# If you're over 65 ...



## me_little_me (Jul 30, 2012)

We don't live in GA nor NY but we got my MARTA senior cards and are ready to send in the application for our MTA card as we sometimes take MARTA when visiting son and have gone back to new your a number of times.

Getting the MARTA pass is a pain because you have to do it in person and that takes a while. MTA can be done entirely by mail but we have to stop at the bank to get signatures notarized.

Most cities just need proof of age but these two require special cards. Both are free to get the cards. I guess requiring a special card reduces the number of discount senior fares by visitors.


----------



## AlanB (Jul 30, 2012)

Me,

Trust me, there are many more cities where you have to jump through hoops to get Senior fare cards. While I don't yet qualify, got another dozen or so years, my mom frequently travels with me and we've jumped through many hoops to get her Senior discounts. She had to show in person in Seattle to get the Senior ORCA card, cost $3. In Boston she got lucky, they allowed at that time but is has since been stopped, one to email a photo and other info and they mailed her a Senior Charlie card.

For Chicago she had to fill out a form and send that in to get a reduced fare card, much like the MTA uses in NYC. In DC we had to go to a customer service center to get her a Senior card.

She's got quite a collection of Senior fare cards from many cities.


----------



## Anderson (Jul 30, 2012)

Alan:

Though I know it's because of a username, addressing a post to "Me" makes it sound like you're talking to yourself


----------



## MrFSS (Jul 31, 2012)

Anderson said:


> Alan:
> 
> Though I know it's because of a username, addressing a post to "Me" makes it sound like you're talking to yourself


It is OK to talk to yourself, the problems start when you begin answering.


----------



## AlanB (Jul 31, 2012)

MrFSS said:


> Anderson said:
> 
> 
> > Alan:
> ...


Or worse, you start hearing answers and you're the only one in the room!


----------



## the_traveler (Jul 31, 2012)

Anderson said:


> 1343700118[/url]' post='383785']Alan:
> 
> Though I know it's because of a username, addressing a post to "Me" makes it sound like you're talking to yourself


I do that all the time - but I never listen to the one talking!





Did someone just say something?


----------



## me_little_me (Aug 5, 2012)

AlanB said:


> Me,
> 
> . She had to show in person in Seattle to get the Senior ORCA card, cost $3.


I was in Seattle last month. we just walked on to the bus, I plunked down money for two seniors, told the driver we were seniors and sat down.
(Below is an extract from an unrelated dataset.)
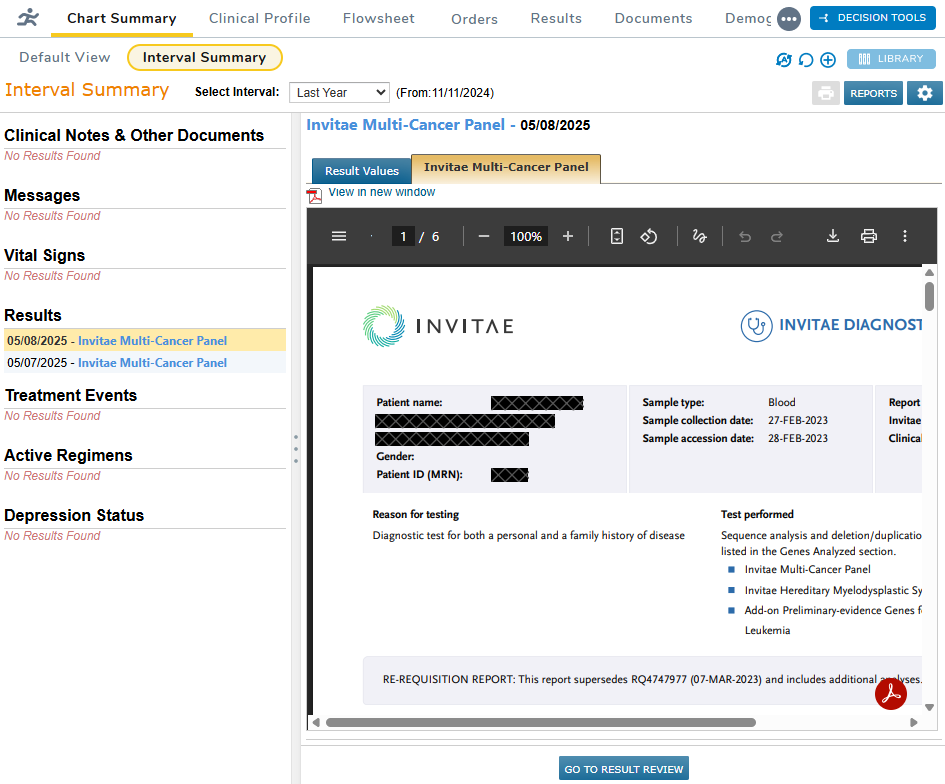Print the PDF from viewer toolbar
The width and height of the screenshot is (945, 784).
point(869,236)
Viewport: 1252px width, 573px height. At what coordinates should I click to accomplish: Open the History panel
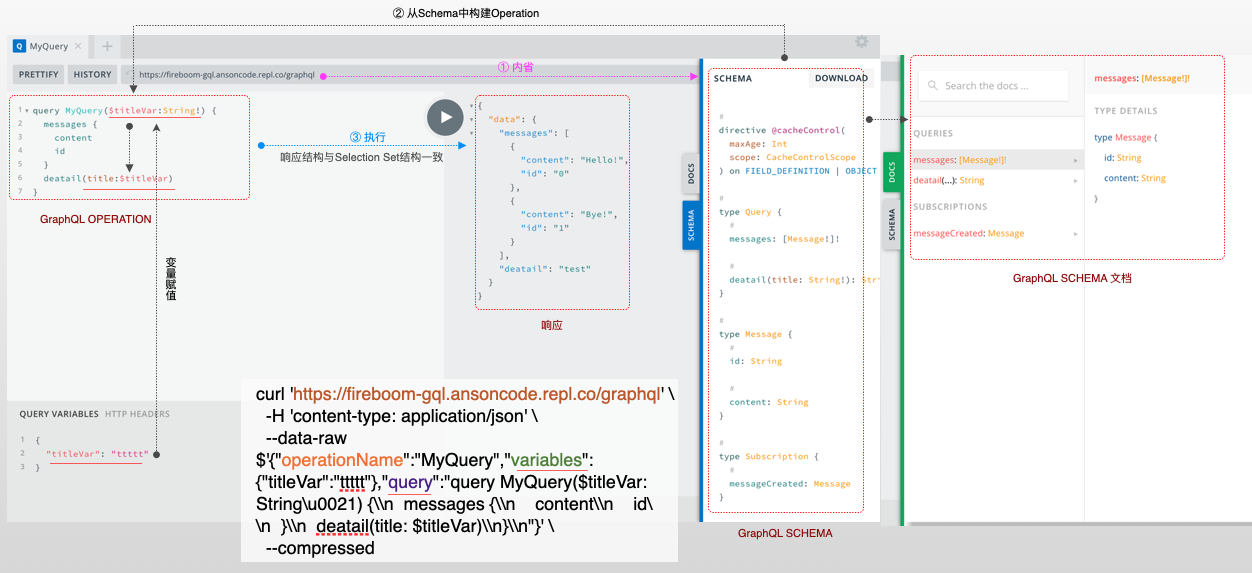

From what I remember, we just bought reduced fare tix on the light rail also.


----------



## AlanB (Aug 6, 2012)

me_little_me said:


> AlanB said:
> 
> 
> > Me,
> ...


Then you got lucky, because you are supposed to have the Regional Reduced Fare Permit (RRFP) or an Senior ORCA card in order to get a senior discount. And I'm not 100% sure if the RRFP is even being issued anymore, or if they just steer you directly to the ORCA card. This website quite clearly states: "Senior, with RRFP".


----------



## me_little_me (Aug 6, 2012)

AlanB said:


> me_little_me said:
> 
> 
> > AlanB said:
> ...


My memory is coming back. There was contradictory information between the signs in the tunnel, signs on the LR, the brochure on the LR and schedule on the bus. At least one of them said you had to be 65 w/o any reference to requiring an ORCA card. I believe it was the brochure so I kept it with me in case we were challenged. I could simply point to following the written rule. Not my fault that I missed the other notifications! And being from out of town, the only ORCA I know was a mean movie whale.
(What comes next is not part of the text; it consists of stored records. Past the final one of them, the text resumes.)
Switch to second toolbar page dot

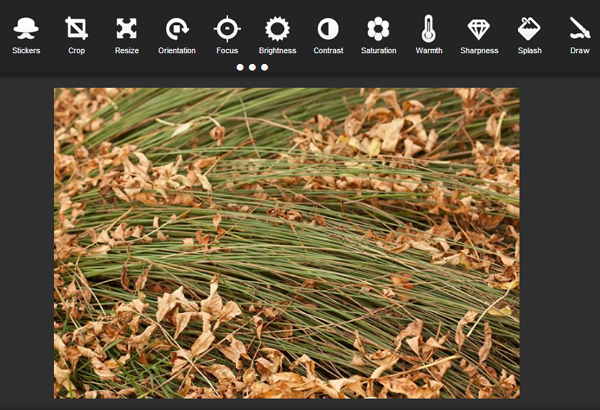point(252,67)
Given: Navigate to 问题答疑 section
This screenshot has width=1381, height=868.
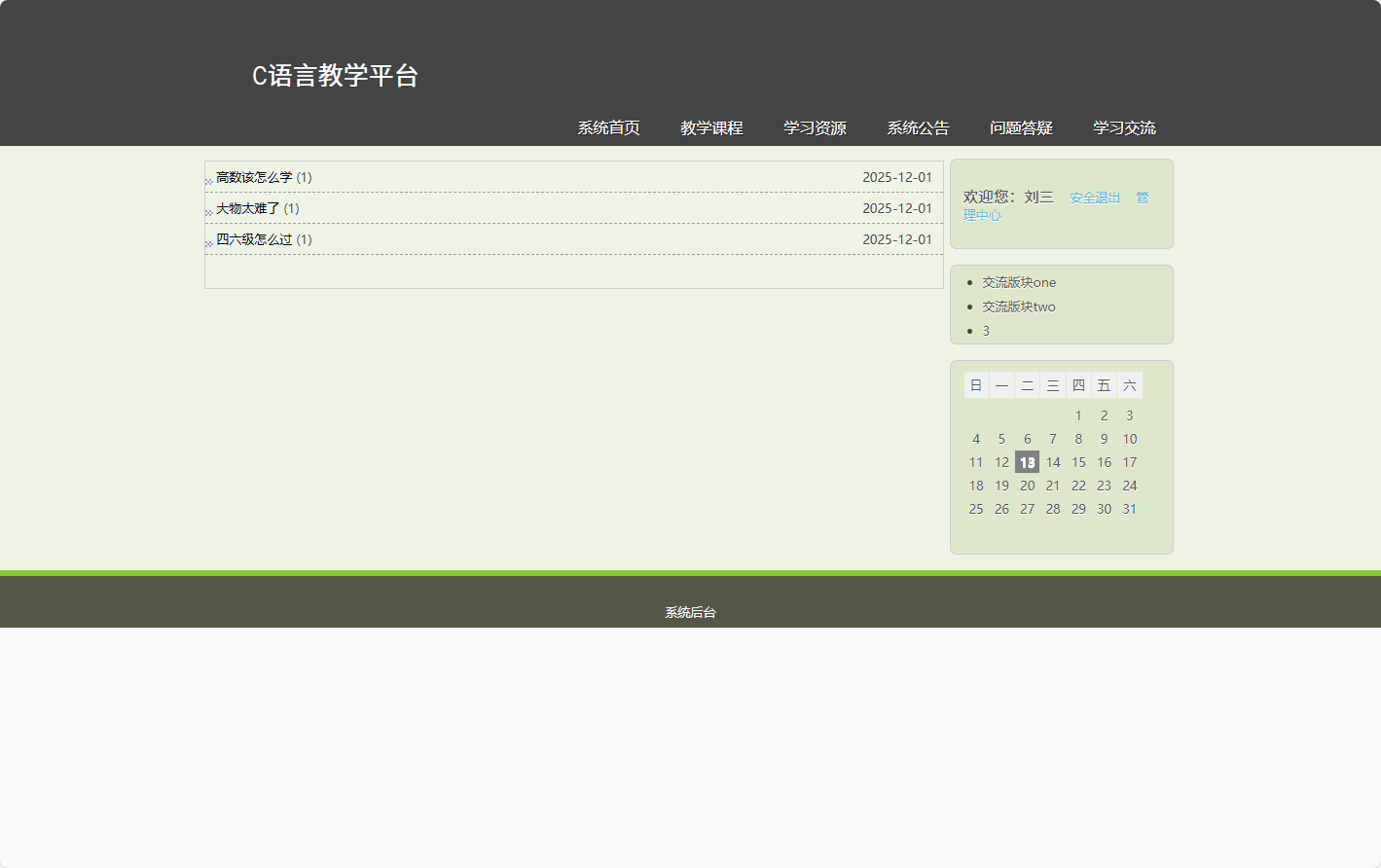Looking at the screenshot, I should click(x=1021, y=127).
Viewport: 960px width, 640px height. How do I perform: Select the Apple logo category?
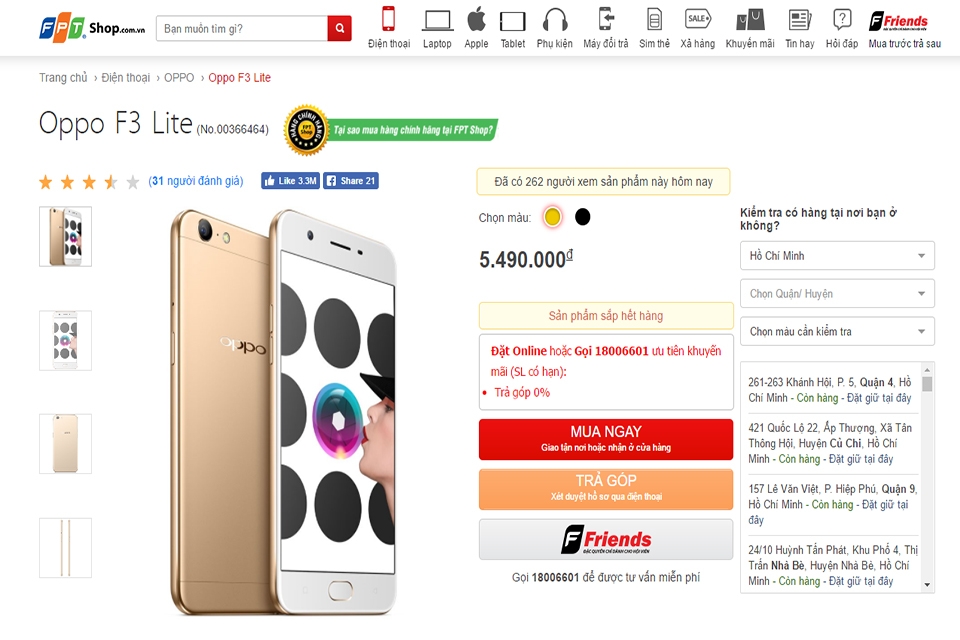pyautogui.click(x=476, y=19)
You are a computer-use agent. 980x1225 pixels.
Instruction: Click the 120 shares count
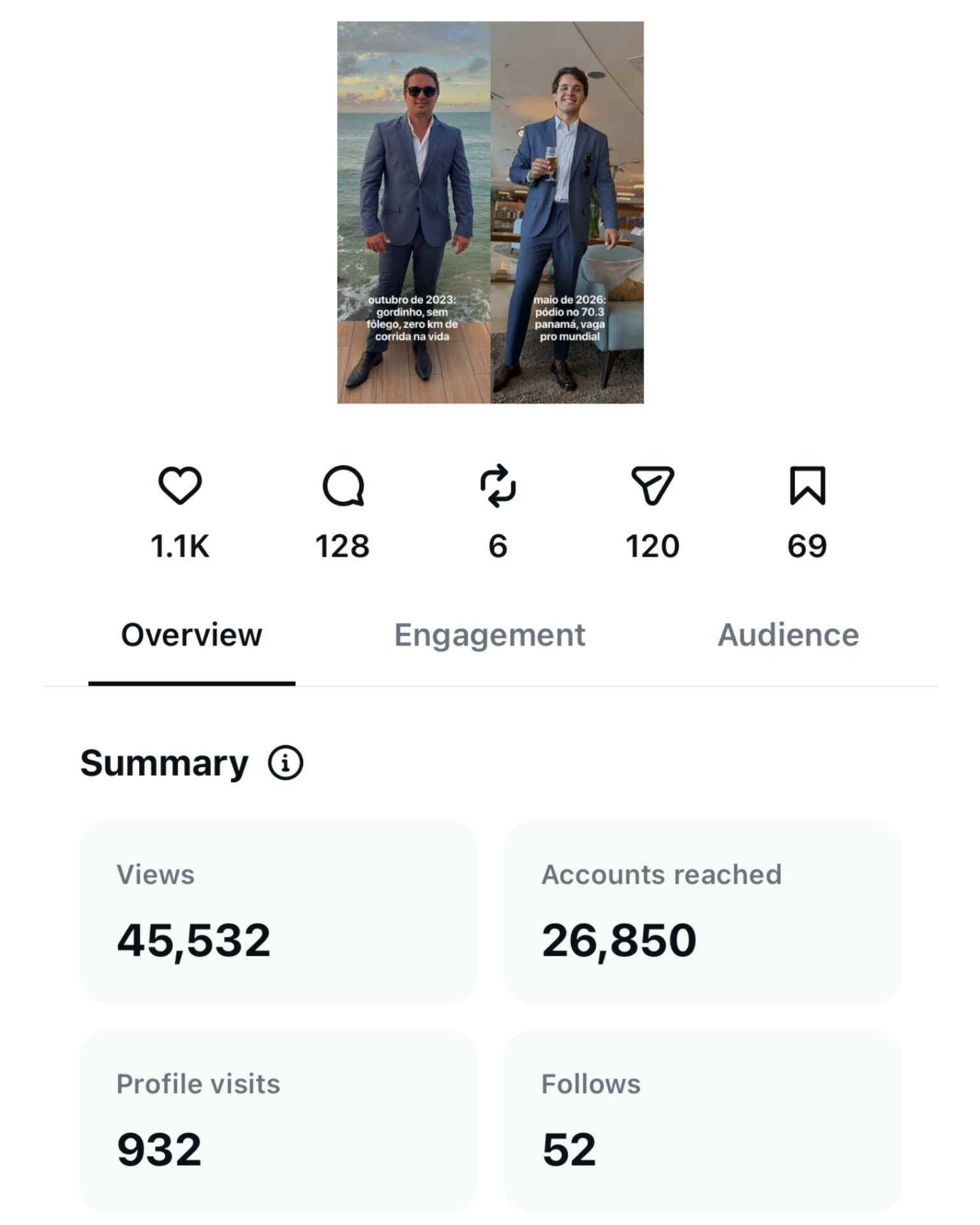tap(653, 547)
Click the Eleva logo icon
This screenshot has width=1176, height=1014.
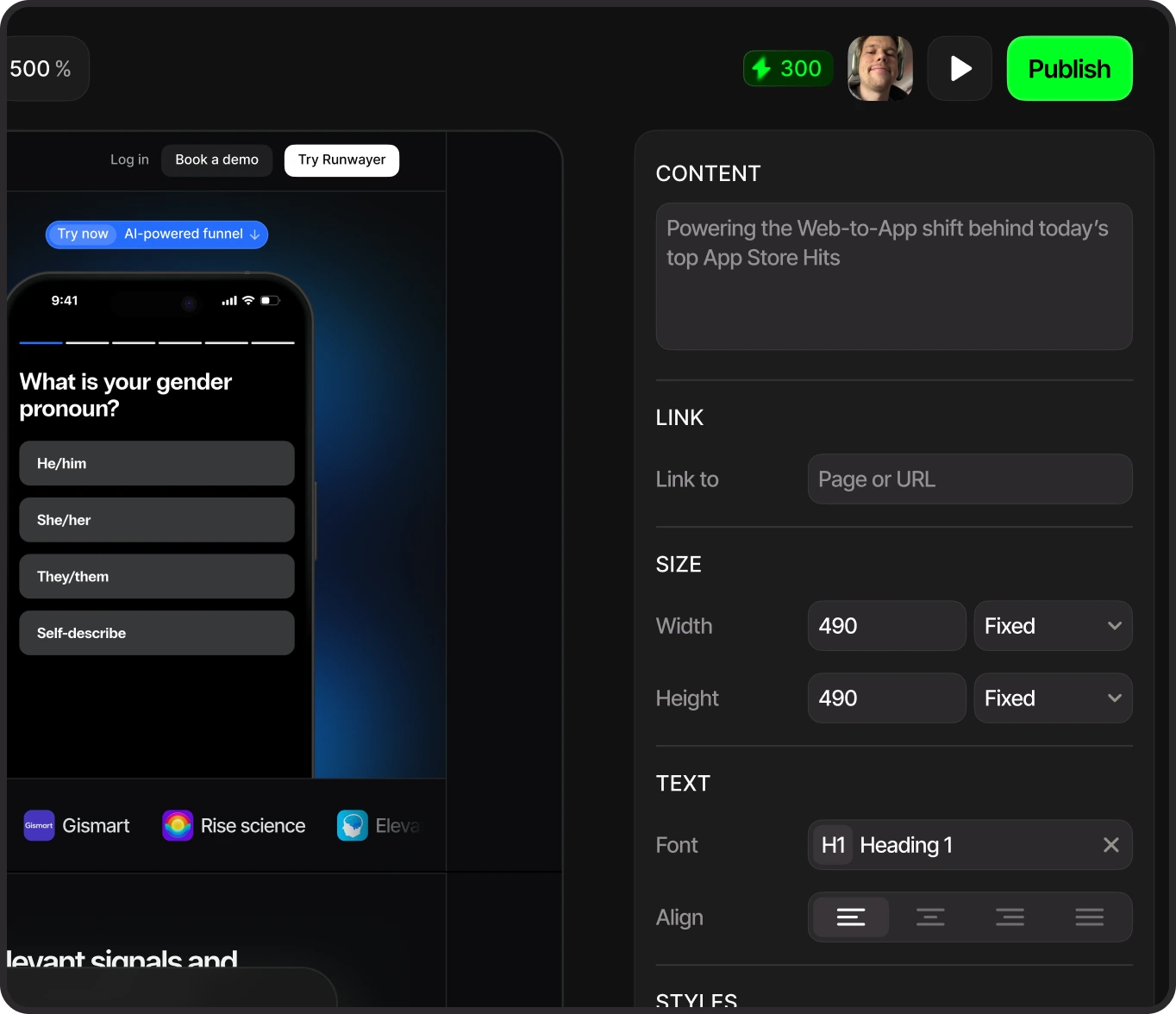point(352,825)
I doubt we would have been challenged as we are both 65+ anyway.Had we been there over a day or planned to return, I'd have gotten the card had I known ahead of time.

Now I know to check before I go to a big city to see if they require special cards.


----------



## Train2104 (Aug 12, 2012)

You can pay cash reduced fare in NYC...show ID to the bus operator and pay $1.10, or show ID to the station agent (not all entrances have agents), pay $2.25, get a coupon for your return trip, and enter the system.

The disadvantage is no subway-bus transfers.


----------